# Background

In the past, my only experience with Spark was through Databricks in the 'Introduction to Spark' [EdX class](https://www.edx.org/course/introduction-apache-spark-uc-berkeleyx-cs105x). From my experience there, I found that the databricks environment was similar to that of Jupyter notebooks, and the syntax and operations of pyspark <strong>dataframes</strong>  were similar to what I'd use in SQL and Pandas. Thus, I decided that it was a good time to test it out locally. In this walkthrough, I hope to be able to load some Big Data (22 gigs) and see if I can perform some standard operations, and perhaps even some simple machine learning using MLLib.

## Loading Data

In [1]:
import numpy as np
import pandas as pd
import matplotlib.pyplot as plt
import pandas as pd
import warnings
import seaborn as sns
warnings.filterwarnings('ignore')

I moved my 22 gig csv file (courtesy of [Kaggle](https://www.kaggle.com/c/acquire-valued-shoppers-challenge/data?transactions.csv.gz) into my spark folder.
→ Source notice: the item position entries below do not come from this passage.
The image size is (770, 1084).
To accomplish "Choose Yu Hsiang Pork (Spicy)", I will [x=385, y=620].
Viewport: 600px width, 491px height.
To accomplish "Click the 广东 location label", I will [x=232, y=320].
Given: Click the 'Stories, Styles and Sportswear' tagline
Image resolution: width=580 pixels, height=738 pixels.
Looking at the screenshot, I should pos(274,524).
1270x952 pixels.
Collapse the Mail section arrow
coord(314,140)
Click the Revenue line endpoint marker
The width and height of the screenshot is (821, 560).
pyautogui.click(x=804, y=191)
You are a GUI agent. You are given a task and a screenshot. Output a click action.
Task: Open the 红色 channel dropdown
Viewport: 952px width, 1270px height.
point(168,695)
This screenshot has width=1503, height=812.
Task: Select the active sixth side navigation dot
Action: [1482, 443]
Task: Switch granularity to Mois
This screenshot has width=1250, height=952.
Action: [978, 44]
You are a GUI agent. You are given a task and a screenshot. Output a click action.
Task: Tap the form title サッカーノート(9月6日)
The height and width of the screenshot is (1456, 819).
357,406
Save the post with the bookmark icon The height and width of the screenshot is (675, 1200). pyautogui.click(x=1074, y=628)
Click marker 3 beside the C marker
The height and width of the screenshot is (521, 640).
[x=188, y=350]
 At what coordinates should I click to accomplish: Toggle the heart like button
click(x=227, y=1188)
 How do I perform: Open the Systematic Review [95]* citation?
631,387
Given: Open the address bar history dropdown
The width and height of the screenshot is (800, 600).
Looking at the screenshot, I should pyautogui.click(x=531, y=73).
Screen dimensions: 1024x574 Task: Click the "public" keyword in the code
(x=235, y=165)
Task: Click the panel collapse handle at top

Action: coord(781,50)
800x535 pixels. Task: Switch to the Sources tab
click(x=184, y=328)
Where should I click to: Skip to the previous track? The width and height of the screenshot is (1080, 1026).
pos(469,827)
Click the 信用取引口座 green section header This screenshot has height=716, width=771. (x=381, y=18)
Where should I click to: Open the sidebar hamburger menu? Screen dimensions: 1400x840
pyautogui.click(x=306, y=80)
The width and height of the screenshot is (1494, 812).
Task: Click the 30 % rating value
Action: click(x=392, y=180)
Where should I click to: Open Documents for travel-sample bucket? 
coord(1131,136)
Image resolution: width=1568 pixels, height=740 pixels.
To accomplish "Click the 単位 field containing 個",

Recall that in order to read a csv file with spark, you need to call it with a flag from terminal (even for notebook). In this case, it would be the following:

bin/pyspark --packages com.databricks:spark-csv_2.10:1.5.0

In [2]:
#Let's doublecheck that SparkContext is loaded on our machine
sc

<pyspark.context.SparkContext at 0x1099879d0>

In addition to using the flag from terminal, I also have to specifiy the databricks package from the options function in order to read the csv file properly into a pyspark dataframe.

In [3]:
data= sqlContext.read.format('com.databricks.spark.csv').options(
    header='true', inferschema='true').load('kaggle_shoppers_transactions.csv')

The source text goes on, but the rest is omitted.